GIVEN PROBLEM 1
Answer these questions from the SMBPANN readme, one line each:
(a) Which three arguments does SELF_MODIFYING_PREDICTOR take?
(b) By what factor does the author's measurement put Java programming speed ahead of ANSI C?
(c) Which shallow architecture does the second literature entry give as an example?
GIVEN PROBLEM 2
Using the reasons the SMBPANN readme gives, explain why C++ was not chosen as the project language.

DOCUMENT EXCERPT
-------
Skip to content
/ SMBPANN Public

Self-Modifying Backpropagation (Feed Forward) Neural Network

License

Notifications You must be signed in to change notification settings

Anode1/SMBPANN

Repository files navigation

SMBPANN

Self-Modifying Back Propagation (Feed Forward) Neural Network

The goal: Rather than implementing function

PREDICTOR = FUNCTION (TrainingSet, TestingSet, NN_Topology, Error, ActivationFunction, JitterLevel), where NN_Topology is the hardcoded architecture of the net (number of hidden layers, form and number of edges, numerical parameters), we want instead:

SELF_MODIFYING_PREDICTOR = FUNCTION (TrainingSet, TestingSet, Error) returning other parameters back to the network as a feedback (according to the performance function), i.e. we want hyper-parameterization of the ANN.

=============================================================== Some literature (not in the order of significance!):

  1. Discussion about Hyper-parameters and a lot of practical considerations: http://yann.lecun.com/exdb/publis/pdf/bengio-lecun-07.pdf

  2. Why Deep Learning and why not to experiment first with the shallow architectures (such as SVM), also useful discussions: http://arxiv.org/pdf/1206.5533v2.pdf

  3. A very basic introductory Back Propagation Feed-Forward Neural Networks Tutorial (old but still valid, nothing changed since then, except the performance of the machines), but you can get the same information on Wikipedia nowadays, I'm putting it here - just for my reference (and sorry for that): https://drive.google.com/file/d/0B9Ee4Kn3OEaRTF91Y0dBQ29ldlU/view

  4. A good tutorial: http://karpathy.github.io/neuralnets/

=============================================================== Some preliminary design considerations

Language choice. Why java and not C++ and not ANSI C?

  1. According to a measurement 10 years ago, I program the same functionality 3+ times faster in Java than in ANSI C. Also, I'm not an expert in CPP, so it will be even slower than in ANSI C. Note: if more developers will participate who write in C faster than in Java, then this item might be revised;
  2. According to my brief tests (http://siberean.livejournal.com/2253.html), in-memory operations with already in-memory structures (pre-loaded) are not slower written, compiled and running in Java than in C, and the existence of efficient free algorithm libraries such as HashMaps (red-black trees) etc makes the task easier;
  3. Easier portability;
  4. More potential code participants if using Java comparing with niche ANSI C. Anyway, having a successful Java prototype, written in 1/3 time, it is possible to rewrite (in case of success) in C.
-------
GIVEN INFORMATION
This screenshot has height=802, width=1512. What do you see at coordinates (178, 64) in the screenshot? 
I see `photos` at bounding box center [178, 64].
-------
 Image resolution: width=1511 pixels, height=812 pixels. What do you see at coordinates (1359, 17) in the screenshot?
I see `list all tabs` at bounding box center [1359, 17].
-------
COMPLETE OUTPUT 1
(a) TrainingSet, TestingSet and Error.
(b) 3+ times faster.
(c) SVM.

COMPLETE OUTPUT 2
The author programs the same functionality 3+ times faster in Java than in ANSI C. The author is also not an expert in C++, so development in C++ would be even slower than in ANSI C.